12 Confessions Of Travelers That They Want People To Know

1. I’m not rich, but I do watch my budget.

Most people think we must be rich to be able to travel so much. Yes we’re definitely fortunate, but we might not be rich. When we’re planning for a trip, whether a short jaunt or slow travel, we watch every dollar before we leave, taking full advantage of the latest budgeting apps. I use similar technologies during my trip, too, to make sure I’m not overspending, and I rely on guides for affordable accommodation and budget-friendly travel tips. Sometimes travel is less trains and planes, and more paper and pen.

2. I get excited but also nervous before travel

What we usually see on social media about travel are beautiful photos, with epic scenery and wide smile. But to be frank, every time before travel, we more or less feel nervous, wondering how things will go on and whether we’ve missed anything very important.

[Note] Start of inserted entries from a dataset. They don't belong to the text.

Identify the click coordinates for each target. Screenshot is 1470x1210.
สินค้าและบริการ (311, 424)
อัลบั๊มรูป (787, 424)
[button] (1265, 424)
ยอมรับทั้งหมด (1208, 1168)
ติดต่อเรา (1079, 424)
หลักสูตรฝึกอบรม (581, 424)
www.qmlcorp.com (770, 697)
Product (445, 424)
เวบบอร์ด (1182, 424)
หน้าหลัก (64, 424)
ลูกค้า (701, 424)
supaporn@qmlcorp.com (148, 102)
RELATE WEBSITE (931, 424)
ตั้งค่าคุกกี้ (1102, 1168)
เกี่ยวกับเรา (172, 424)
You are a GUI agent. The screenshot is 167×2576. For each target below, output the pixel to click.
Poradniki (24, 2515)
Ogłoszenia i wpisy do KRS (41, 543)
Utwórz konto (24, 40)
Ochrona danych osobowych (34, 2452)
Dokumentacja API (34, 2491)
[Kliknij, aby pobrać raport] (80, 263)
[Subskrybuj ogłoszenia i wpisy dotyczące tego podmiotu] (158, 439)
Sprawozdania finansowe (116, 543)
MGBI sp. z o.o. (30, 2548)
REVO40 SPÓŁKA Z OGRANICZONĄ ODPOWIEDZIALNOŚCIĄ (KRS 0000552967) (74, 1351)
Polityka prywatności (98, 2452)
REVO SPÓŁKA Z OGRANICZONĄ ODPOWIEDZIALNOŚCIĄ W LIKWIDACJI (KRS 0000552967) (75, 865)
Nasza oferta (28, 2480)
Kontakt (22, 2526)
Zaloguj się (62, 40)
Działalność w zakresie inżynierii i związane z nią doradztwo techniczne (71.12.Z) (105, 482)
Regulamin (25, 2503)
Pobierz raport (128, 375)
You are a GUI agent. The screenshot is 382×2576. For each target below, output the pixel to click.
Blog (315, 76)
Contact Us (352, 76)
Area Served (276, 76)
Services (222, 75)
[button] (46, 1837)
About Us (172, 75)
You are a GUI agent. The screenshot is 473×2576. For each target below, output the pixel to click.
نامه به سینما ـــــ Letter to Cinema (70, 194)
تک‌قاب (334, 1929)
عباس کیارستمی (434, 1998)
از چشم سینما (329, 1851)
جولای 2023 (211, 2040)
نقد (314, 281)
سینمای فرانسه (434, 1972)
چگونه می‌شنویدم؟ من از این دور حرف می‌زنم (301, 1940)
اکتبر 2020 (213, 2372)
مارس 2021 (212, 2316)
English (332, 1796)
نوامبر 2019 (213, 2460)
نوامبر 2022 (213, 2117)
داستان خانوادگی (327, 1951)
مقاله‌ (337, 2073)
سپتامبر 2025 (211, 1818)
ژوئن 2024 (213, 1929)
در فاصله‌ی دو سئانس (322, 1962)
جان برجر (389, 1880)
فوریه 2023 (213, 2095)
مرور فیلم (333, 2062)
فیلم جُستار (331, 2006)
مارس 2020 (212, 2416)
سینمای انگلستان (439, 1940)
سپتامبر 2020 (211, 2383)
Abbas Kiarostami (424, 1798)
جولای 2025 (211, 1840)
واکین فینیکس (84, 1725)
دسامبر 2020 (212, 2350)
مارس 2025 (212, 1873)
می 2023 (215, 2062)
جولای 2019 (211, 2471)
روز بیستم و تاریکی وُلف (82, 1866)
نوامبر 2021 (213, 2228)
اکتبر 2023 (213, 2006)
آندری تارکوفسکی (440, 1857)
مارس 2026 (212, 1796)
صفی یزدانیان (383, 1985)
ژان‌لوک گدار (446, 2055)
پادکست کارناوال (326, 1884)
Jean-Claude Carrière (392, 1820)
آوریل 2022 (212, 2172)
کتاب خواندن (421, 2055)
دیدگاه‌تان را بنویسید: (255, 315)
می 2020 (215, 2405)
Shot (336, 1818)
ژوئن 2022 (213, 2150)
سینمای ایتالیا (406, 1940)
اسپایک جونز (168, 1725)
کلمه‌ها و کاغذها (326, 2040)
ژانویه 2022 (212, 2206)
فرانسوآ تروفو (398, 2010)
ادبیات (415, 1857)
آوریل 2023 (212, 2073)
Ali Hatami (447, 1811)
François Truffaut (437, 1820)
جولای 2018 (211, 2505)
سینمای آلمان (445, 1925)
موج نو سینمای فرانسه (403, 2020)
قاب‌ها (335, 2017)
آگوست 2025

3. I like to spend my money on experiences, not things.

Travel is a choice, one that we prioritize over a million others. To be able to make this choice, we pennypinch until we have enough for the next adventure. Dropped my (still two-generations-old) iPhone? Well, a cracked screen isn’t a huge deal. New restaurant opening? Tempting, but I can eat cheaper at home.

I may not have the nicest things or the latest technology, but I have been able to rock climb in Thailand, learn to cook in Vietnam, and hike through the mountains around Macchu Picchu. Besides, who needs the newest fashion? To me, travel chic is always in.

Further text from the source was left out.